増える資格者、政策も後押し インスペクション 今期受験の締め切り迫る
住宅新報 2015年9月29日 号 11面
15年度公認ホームインスペクター資格試験が、11月8日に全国7都市で実施される。申し込み期間が10月15日まで延長された。
13年の「既存住宅インスペクション・ガイドライン」の策定を皮切りに、国土交通省は近年、インスペクション(住宅診断・検査)の普及に本腰を入れている。今年度以降は、インスペクションの実施を中古住宅取引の慣行として定着させる方策に取り組む。
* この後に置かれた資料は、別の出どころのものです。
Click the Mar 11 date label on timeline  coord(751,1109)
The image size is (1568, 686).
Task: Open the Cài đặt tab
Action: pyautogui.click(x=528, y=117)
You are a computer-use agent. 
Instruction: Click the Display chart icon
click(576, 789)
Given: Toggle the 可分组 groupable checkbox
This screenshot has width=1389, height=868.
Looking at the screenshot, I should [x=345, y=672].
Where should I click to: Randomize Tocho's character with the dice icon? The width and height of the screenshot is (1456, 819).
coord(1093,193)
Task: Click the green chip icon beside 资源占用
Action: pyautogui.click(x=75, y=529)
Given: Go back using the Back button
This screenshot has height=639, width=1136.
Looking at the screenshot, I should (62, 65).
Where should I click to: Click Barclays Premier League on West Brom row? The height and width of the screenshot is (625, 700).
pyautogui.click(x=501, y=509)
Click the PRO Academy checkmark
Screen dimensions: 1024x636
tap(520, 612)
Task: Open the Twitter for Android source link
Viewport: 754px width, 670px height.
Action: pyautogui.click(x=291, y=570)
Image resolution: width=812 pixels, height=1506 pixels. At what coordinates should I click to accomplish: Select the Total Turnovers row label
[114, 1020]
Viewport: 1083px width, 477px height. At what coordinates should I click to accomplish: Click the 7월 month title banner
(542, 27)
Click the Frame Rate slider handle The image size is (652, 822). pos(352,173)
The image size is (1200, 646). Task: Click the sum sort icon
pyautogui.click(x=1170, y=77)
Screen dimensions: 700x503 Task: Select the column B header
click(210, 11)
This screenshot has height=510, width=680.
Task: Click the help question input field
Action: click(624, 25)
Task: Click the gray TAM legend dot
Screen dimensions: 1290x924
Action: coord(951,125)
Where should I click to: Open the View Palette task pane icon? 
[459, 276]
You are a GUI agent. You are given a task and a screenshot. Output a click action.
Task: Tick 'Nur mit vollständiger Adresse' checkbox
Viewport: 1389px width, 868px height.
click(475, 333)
更に中期的目標として、インスペクションの実施の有無を重要事項説明の項目に追加することや、中古住宅専用の標準売買契約書を整備し、売主からの告知事項を買主がインスペクションで確認できるようにすることも掲げている。また事業者の目線では、インスペクションに伴う「ビッグデータ」システムの構築も進める。インスペクションを契機として得られる、住宅の概要やリフォーム履歴といった情報をシステムに蓄積し、それを不動産事業者やリフォーム事業者などの関連事業者が共有し、それぞれのビジネスに活用する仕組みだ。
一連の政策を追い風に、インスペクションの担い手育成の機運も高まっている。